L’ipotesi degli inquirenti è che, per portare a termine l’estorsione, Trotta si sia rivolto a quella persona a lui già nota. «È stato fatto il tuo nome – gli avrebbe detto quel giorno – Ho riferito che ti conosco e così ho ritenuto di incontrarti io». L’indagato avrebbe tentato addirittura di coinvolgerlo nell’affare, chiedendogli di tradire il suo principale. «Fammi sapere quali sono i suoi spostamenti o altre modalità di gestione degli incassi. Se mi dai queste informazioni, ci sarà pure la tua parte: quattromila euro». Il benzinaio, però, non ha accettato e, dopo aver il suo datore di lavoro, si è recato insieme a lui dai carabinieri per denunciare l’accaduto.
Anche Luca Trotta, fino ad allora incensurato e pressoché sconosciuto alle cronache, era stato arrestato lo scorso 14 maggio nell’ambito del blitz di Recovery poiché sospettato di essere uno spacciatore in quota al gruppo di Adolfo D’Ambrosio. Un mese dopo, però, l’ordinanza di custodia cautelare emessa a suo carico è stata annullata dal Tribunale del Riesame. Da quel momento, segue a piede libero l’evoluzione dell’inchiesta che lo riguarda. Durante una perquisizione eseguita proprio nel giorno della retata, a casa sua erano state rinvenute un fucile e una pistola con matricola abrasa.
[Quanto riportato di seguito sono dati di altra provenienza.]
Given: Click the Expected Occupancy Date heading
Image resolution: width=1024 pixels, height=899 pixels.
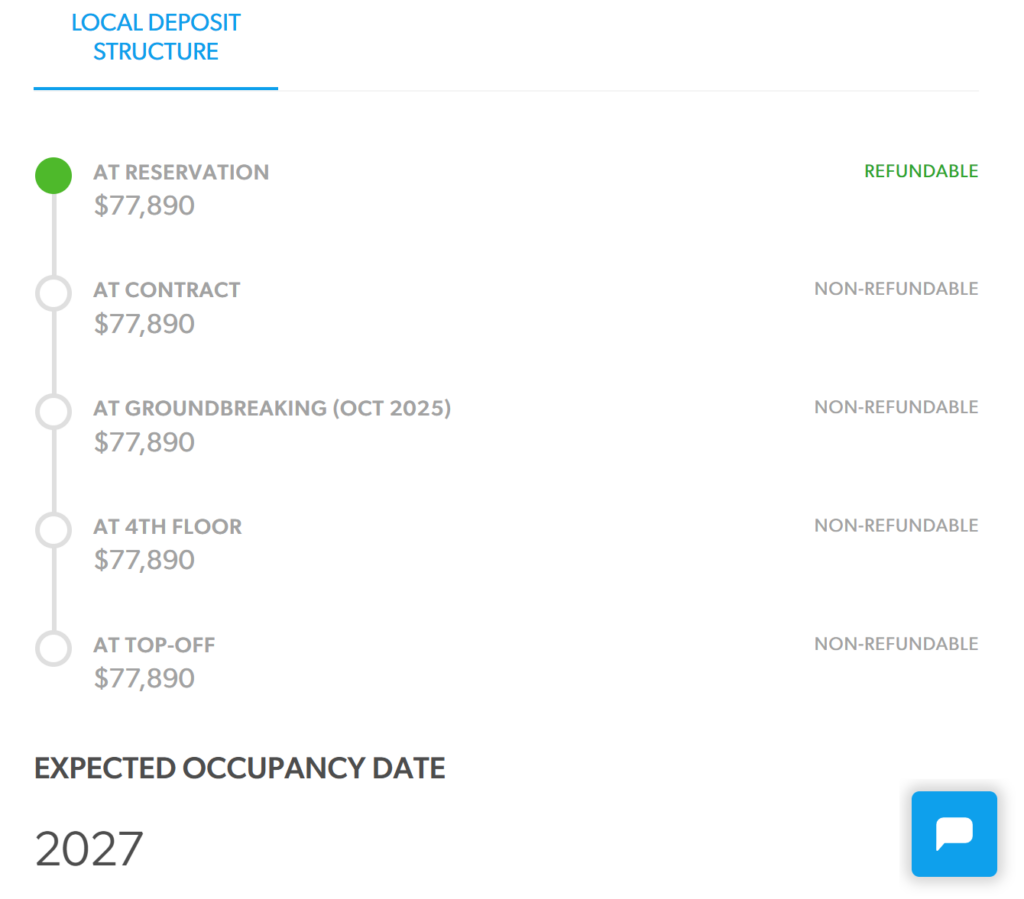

L’altra novità dell’inchiesta è rappresentata dall’inserimento del capo d’imputazione che riguarda Salvatore Guido, trovato in possesso il 21 dicembre del 2023 di un trolley con all’interno ben 389mila e novecento euro in banconote di piccolo taglio. Quel procedimento che vede l’uomo indagato per favoreggiamento reale è stato riunito a “Recovery” perché la Dda ritiene che quei soldi fossero il tesoretto di sua sorella Silvia Guido, ex moglie del boss Roberto Porcaro. Anche in questo caso, all’accusa si associa l’aggravante della finalità mafiosa.